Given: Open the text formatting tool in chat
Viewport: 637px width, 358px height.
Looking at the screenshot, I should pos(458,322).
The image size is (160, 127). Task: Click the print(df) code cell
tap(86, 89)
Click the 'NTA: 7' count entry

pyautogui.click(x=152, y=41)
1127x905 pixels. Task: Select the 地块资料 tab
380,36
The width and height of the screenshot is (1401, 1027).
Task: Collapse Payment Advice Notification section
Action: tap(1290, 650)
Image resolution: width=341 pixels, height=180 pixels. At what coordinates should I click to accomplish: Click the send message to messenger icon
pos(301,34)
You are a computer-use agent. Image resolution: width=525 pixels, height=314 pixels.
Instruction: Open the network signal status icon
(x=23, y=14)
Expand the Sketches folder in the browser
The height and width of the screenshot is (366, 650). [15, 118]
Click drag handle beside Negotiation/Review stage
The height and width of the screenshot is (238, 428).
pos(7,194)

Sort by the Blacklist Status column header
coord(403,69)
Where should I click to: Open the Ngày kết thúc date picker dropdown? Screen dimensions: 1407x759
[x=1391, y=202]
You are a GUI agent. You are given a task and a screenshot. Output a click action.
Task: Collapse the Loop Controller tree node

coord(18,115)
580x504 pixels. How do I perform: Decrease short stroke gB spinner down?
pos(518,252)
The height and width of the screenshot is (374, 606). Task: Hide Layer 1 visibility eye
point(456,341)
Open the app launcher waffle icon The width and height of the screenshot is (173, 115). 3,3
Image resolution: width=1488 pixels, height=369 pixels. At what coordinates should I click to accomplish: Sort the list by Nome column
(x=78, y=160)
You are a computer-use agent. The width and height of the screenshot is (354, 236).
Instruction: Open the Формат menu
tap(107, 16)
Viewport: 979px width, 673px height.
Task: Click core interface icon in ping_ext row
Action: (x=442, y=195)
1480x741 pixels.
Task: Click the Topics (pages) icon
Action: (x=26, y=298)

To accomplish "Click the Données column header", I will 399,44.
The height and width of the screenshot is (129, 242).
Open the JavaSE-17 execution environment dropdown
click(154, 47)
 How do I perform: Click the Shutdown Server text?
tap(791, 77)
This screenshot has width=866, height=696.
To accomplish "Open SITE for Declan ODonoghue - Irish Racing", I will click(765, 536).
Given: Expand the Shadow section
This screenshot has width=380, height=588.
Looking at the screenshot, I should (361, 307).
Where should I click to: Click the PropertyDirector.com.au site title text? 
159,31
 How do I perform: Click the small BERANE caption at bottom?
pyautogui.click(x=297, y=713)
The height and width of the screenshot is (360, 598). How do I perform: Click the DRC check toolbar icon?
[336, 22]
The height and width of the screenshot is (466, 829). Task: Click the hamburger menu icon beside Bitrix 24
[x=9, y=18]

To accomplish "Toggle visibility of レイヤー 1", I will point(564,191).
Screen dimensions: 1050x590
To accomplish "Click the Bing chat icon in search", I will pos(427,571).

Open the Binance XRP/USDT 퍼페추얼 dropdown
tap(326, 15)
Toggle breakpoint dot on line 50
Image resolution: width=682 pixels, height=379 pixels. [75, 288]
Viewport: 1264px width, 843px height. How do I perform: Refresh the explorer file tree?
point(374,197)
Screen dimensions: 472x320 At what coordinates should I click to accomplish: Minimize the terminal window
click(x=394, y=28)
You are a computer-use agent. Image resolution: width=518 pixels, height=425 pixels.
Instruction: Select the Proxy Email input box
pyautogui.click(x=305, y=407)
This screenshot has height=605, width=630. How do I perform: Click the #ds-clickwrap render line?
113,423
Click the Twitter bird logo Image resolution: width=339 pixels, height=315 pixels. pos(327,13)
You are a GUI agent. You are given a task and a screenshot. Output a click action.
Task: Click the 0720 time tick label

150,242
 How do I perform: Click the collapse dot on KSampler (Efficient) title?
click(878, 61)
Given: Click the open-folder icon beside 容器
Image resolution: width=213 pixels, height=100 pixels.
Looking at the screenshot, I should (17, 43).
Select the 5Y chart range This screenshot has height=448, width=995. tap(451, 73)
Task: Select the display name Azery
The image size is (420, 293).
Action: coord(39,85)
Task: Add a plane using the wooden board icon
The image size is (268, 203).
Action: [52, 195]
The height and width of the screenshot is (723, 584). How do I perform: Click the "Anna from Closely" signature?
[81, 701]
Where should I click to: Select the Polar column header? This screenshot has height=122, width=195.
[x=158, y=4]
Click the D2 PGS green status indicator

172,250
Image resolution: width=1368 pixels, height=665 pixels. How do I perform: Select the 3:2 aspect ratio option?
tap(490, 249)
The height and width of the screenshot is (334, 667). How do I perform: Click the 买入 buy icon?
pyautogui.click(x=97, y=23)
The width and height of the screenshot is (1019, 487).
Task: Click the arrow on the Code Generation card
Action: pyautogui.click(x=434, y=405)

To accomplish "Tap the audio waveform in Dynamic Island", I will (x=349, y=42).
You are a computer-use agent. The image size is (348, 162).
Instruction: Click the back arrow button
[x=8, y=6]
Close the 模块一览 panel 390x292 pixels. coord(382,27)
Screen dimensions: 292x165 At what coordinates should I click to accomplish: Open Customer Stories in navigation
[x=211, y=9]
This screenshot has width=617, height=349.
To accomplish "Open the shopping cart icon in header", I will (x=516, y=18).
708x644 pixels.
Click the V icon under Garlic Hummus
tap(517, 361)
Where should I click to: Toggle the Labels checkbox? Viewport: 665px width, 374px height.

What needs to be done
Render every line of the records above as a JSON list of strings, with one string per line and blank lines omitted.

Written solution
[
  "Given: Open the text formatting tool in chat",
  "Viewport: 637px width, 358px height.",
  "Looking at the screenshot, I should pos(458,322).",
  "The image size is (160, 127). Task: Click the print(df) code cell",
  "tap(86, 89)",
  "Click the 'NTA: 7' count entry",
  "pyautogui.click(x=152, y=41)",
  "1127x905 pixels. Task: Select the 地块资料 tab",
  "380,36",
  "The width and height of the screenshot is (1401, 1027).",
  "Task: Collapse Payment Advice Notification section",
  "Action: tap(1290, 650)",
  "Image resolution: width=341 pixels, height=180 pixels. At what coordinates should I click to accomplish: Click the send message to messenger icon",
  "pos(301,34)",
  "You are a computer-use agent. Image resolution: width=525 pixels, height=314 pixels.",
  "Instruction: Open the network signal status icon",
  "(x=23, y=14)",
  "Expand the Sketches folder in the browser",
  "The height and width of the screenshot is (366, 650). [15, 118]",
  "Click drag handle beside Negotiation/Review stage",
  "The height and width of the screenshot is (238, 428).",
  "pos(7,194)",
  "Sort by the Blacklist Status column header",
  "coord(403,69)",
  "Where should I click to: Open the Ngày kết thúc date picker dropdown? Screen dimensions: 1407x759",
  "[x=1391, y=202]",
  "You are a GUI agent. You are given a task and a screenshot. Output a click action.",
  "Task: Collapse the Loop Controller tree node",
  "coord(18,115)",
  "580x504 pixels. How do I perform: Decrease short stroke gB spinner down?",
  "pos(518,252)",
  "The height and width of the screenshot is (374, 606). Task: Hide Layer 1 visibility eye",
  "point(456,341)",
  "Open the app launcher waffle icon The width and height of the screenshot is (173, 115). 3,3",
  "Image resolution: width=1488 pixels, height=369 pixels. At what coordinates should I click to accomplish: Sort the list by Nome column",
  "(x=78, y=160)",
  "You are a computer-use agent. The width and height of the screenshot is (354, 236).",
  "Instruction: Open the Формат menu",
  "tap(107, 16)",
  "Viewport: 979px width, 673px height.",
  "Task: Click core interface icon in ping_ext row",
  "Action: (x=442, y=195)",
  "1480x741 pixels.",
  "Task: Click the Topics (pages) icon",
  "Action: (x=26, y=298)",
  "To accomplish \"Click the Données column header\", I will 399,44.",
  "The height and width of the screenshot is (129, 242).",
  "Open the JavaSE-17 execution environment dropdown",
  "click(154, 47)",
  " How do I perform: Click the Shutdown Server text?",
  "tap(791, 77)",
  "This screenshot has width=866, height=696.",
  "To accomplish \"Open SITE for Declan ODonoghue - Irish Racing\", I will click(765, 536).",
  "Given: Expand the Shadow section",
  "This screenshot has width=380, height=588.",
  "Looking at the screenshot, I should (361, 307).",
  "Where should I click to: Click the PropertyDirector.com.au site title text? ",
  "159,31",
  " How do I perform: Click the small BERANE caption at bottom?",
  "pyautogui.click(x=297, y=713)",
  "The height and width of the screenshot is (360, 598). How do I perform: Click the DRC check toolbar icon?",
  "[336, 22]",
  "The height and width of the screenshot is (466, 829). Task: Click the hamburger menu icon beside Bitrix 24",
  "[x=9, y=18]",
  "To accomplish \"Toggle visibility of レイヤー 1\", I will point(564,191).",
  "Screen dimensions: 1050x590",
  "To accomplish \"Click the Bing chat icon in search\", I will pos(427,571).",
  "Open the Binance XRP/USDT 퍼페추얼 dropdown",
  "tap(326, 15)",
  "Toggle breakpoint dot on line 50",
  "Image resolution: width=682 pixels, height=379 pixels. [75, 288]",
  "Viewport: 1264px width, 843px height. How do I perform: Refresh the explorer file tree?",
  "point(374,197)",
  "Screen dimensions: 472x320 At what coordinates should I click to accomplish: Minimize the terminal window",
  "click(x=394, y=28)",
  "You are a computer-use agent. Image resolution: width=518 pixels, height=425 pixels.",
  "Instruction: Select the Proxy Email input box",
  "pyautogui.click(x=305, y=407)",
  "This screenshot has height=605, width=630. How do I perform: Click the #ds-clickwrap render line?",
  "113,423",
  "Click the Twitter bird logo Image resolution: width=339 pixels, height=315 pixels. pos(327,13)",
  "You are a GUI agent. You are given a task and a screenshot. Output a click action.",
  "Task: Click the 0720 time tick label",
  "150,242",
  " How do I perform: Click the collapse dot on KSampler (Efficient) title?",
  "click(878, 61)",
  "Given: Click the open-folder icon beside 容器",
  "Image resolution: width=213 pixels, height=100 pixels.",
  "Looking at the screenshot, I should (17, 43).",
  "Select the 5Y chart range This screenshot has height=448, width=995. tap(451, 73)",
  "Task: Select the display name Azery",
  "The image size is (420, 293).",
  "Action: coord(39,85)",
  "Task: Add a plane using the wooden board icon",
  "The image size is (268, 203).",
  "Action: [52, 195]",
  "The height and width of the screenshot is (723, 584). How do I perform: Click the \"Anna from Closely\" signature?",
  "[81, 701]",
  "Where should I click to: Select the Polar column header? This screenshot has height=122, width=195.",
  "[x=158, y=4]",
  "Click the D2 PGS green status indicator",
  "172,250",
  "Image resolution: width=1368 pixels, height=665 pixels. How do I perform: Select the 3:2 aspect ratio option?",
  "tap(490, 249)",
  "The height and width of the screenshot is (334, 667). How do I perform: Click the 买入 buy icon?",
  "pyautogui.click(x=97, y=23)",
  "The width and height of the screenshot is (1019, 487).",
  "Task: Click the arrow on the Code Generation card",
  "Action: pyautogui.click(x=434, y=405)",
  "To accomplish \"Tap the audio waveform in Dynamic Island\", I will (x=349, y=42).",
  "You are a computer-use agent. The image size is (348, 162).",
  "Instruction: Click the back arrow button",
  "[x=8, y=6]",
  "Close the 模块一览 panel 390x292 pixels. coord(382,27)",
  "Screen dimensions: 292x165 At what coordinates should I click to accomplish: Open Customer Stories in navigation",
  "[x=211, y=9]",
  "This screenshot has width=617, height=349.",
  "To accomplish \"Open the shopping cart icon in header\", I will (x=516, y=18).",
  "708x644 pixels.",
  "Click the V icon under Garlic Hummus",
  "tap(517, 361)",
  "Where should I click to: Toggle the Labels checkbox? Viewport: 665px width, 374px height."
]